1Toen kwam het woord des Heren tot Jehu, de zoon van Chanani, tegen Basa: 2Omdat Ik u verhoogd heb uit het stof, en u tot een vorst gesteld over mijn volk Israël, maar gij gewandeld hebt in de weg van Jerobeam, en mijn volk Israël hebt doen zondigen, om Mij met hun zonden te krenken, 3zie, daarom ga Ik Basa en zijn huis wegvegen en uw huis gelijk maken aan het huis van Jerobeam, de zoon van Nebat. 4Wie van Basa in de stad sterft, die zullen de honden verslinden; en wie van hem op het veld sterft, die zal het gevogelte des hemels verslinden.
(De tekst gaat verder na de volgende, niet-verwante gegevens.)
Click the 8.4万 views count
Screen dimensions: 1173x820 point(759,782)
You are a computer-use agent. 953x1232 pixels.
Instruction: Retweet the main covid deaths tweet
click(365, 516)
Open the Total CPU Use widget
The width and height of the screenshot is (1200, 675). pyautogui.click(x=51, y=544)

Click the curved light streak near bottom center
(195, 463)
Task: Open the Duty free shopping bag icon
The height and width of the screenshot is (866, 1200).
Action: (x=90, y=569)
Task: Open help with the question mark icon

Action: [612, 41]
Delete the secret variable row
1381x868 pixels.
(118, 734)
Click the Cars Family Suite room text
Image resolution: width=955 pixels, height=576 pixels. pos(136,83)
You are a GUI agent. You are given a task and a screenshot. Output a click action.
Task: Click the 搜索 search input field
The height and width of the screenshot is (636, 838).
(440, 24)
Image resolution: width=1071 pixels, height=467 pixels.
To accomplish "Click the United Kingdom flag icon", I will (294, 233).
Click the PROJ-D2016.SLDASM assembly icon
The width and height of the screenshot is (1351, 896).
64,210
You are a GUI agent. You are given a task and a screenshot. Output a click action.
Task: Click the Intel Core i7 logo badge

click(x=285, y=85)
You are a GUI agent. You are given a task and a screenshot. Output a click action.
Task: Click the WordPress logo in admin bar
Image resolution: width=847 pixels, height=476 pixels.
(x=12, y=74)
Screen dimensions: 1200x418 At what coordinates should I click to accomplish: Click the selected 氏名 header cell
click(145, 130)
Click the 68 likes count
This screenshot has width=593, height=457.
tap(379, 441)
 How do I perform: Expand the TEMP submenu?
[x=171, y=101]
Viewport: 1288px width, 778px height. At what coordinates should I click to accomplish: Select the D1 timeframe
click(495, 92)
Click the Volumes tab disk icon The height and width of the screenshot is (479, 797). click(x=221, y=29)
5Het overige van de geschiedenis van Basa, en wat hij gedaan heeft, en zijn dappere daden, is dit niet beschreven in het boek van de kronieken der koningen van Israël? 6En Basa ging bij zijn vaderen te ruste en werd begraven in Tirsa; zijn zoon Ela werd koning in zijn plaats. 7Ook is door de dienst van de profeet Jehu, de zoon van Chanani, het woord des Heren tot Basa en tot zijn huis gekomen, zowel wegens al het kwaad dat hij gedaan heeft in de ogen des Heren, door Hem te krenken met het werk zijner handen, zodat hij gelijk werd aan het huis van Jerobeam, alsook omdat hij hem verslagen heeft.
Ela, koning van Israël
8In het zesentwintigste jaar van Asa, de koning van Juda, werd Ela, de zoon van Basa, koning over Israël te Tirsa; twee jaar. 9Zijn dienaar Zimri, de bevelhebber over de helft der krijgswagens, smeedde een samenzwering tegen hem. Terwijl hij te Tirsa zich een roes dronk ten huize van Arsa, die hofmaarschalk was te Tirsa, 10kwam Zimri en sloeg hem dood, in het zevenentwintigste jaar van Asa, de koning van Juda, en werd koning in zijn plaats. 11Toen hij koning geworden was, sloeg hij, zodra hij op de troon zat, het gehele huis van Basa dood zonder er iemand van het mannelijk geslacht van over te laten; benevens zijn naaste verwanten en zijn vrienden. 12Zo heeft Zimri het gehele huis van Basa uitgeroeid, naar het woord des Heren, dat Hij over Basa gesproken had door de dienst van de profeet Jehu, 13wegens al de zonden die Basa en zijn zoon Ela bedreven hadden, en die zij Israël hadden doen bedrijven, zodat zij de Here, de God Israëls, krenkten met hun ijdelheden.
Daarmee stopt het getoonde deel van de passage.